Why do I say it's exponential? Well, you have observed that the dominating factor is operations of the form x = x * x: squaring a number and then moving on. Of course because of all the monkey business not every round will involve squaring all the numbers, but that's what will dominate in making your numbers large. Imagine ten thousand rounds of just writing x = x * x, starting with an innocuous number like 2. You square 2 (2^1), then square the resulting 4 (2^2), then square the resulting 16 (2^4), then square the resulting 256 (2^8), and so on, squaring ten thousand times. That process computes 2^(2^10000): clearly exponential (in fact, superexponential, because the exponent itself grows exponentially).

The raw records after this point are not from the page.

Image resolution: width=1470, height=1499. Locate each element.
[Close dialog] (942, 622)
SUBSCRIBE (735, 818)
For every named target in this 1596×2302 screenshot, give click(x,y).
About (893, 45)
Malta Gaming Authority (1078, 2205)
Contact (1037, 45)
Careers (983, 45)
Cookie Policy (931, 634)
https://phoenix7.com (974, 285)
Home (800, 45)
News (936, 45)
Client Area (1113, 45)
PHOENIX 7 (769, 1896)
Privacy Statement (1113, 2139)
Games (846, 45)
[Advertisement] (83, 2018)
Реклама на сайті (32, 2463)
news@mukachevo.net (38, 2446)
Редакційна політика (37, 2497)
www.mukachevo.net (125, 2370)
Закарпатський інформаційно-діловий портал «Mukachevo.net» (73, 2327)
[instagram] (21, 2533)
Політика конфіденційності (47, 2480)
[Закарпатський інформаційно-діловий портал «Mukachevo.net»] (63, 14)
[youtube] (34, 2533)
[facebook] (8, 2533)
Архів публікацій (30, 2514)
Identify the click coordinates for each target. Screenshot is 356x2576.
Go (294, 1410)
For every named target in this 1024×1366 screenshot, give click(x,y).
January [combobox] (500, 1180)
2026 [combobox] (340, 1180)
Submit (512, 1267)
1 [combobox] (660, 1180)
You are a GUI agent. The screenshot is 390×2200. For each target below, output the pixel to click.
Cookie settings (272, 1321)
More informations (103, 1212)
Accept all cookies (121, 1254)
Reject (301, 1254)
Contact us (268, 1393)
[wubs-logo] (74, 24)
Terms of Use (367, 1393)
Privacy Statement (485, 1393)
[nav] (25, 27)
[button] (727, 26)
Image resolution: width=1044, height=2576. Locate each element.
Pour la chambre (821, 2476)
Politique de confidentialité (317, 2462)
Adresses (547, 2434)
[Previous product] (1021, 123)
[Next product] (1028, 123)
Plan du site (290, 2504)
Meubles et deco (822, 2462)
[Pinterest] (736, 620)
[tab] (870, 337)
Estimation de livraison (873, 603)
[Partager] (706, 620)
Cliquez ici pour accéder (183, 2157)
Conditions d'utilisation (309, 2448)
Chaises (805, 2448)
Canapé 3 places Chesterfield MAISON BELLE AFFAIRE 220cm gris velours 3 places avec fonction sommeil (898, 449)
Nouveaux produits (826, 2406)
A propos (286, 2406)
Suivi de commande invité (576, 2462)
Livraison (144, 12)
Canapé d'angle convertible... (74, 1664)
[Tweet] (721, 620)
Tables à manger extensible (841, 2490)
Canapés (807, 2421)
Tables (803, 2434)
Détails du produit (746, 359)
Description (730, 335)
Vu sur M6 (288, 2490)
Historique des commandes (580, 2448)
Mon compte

Why is this a problem? Well, storing the exact binary representation of a number like 2^(2^10000) in your computer's memory is simply impossible. Storing such a number's exact binary representation anywhere in the entire universe is impossible: there's not nearly enough atoms to make up all the bits. Of course, I've overestimated by assuming that each round involves squaring the number; but you can expect around 20% of the numbers to be squared each round, because the monkey who tests for divisibility by 5 throws to the monkey who squares. This is still far outside the realm of possibility.
So any approach that uses a BigInteger to store the exact representation of this number is unworkable. Fortunately, there are some easy improvements to make that will let you perform this simulation lightning fast. I don't want to give away the whole thing, since much of the fun is solving the problems yourself. Here are a few hints, spoilered individually.
You don't need the exact values themselves at the end of the process.
You don't need the exact values during the process either
All you need is to tell whether they're divisible by some primes
Isn't it rather nice they never ask you to divide by something?
Have you considered modular arithmetic?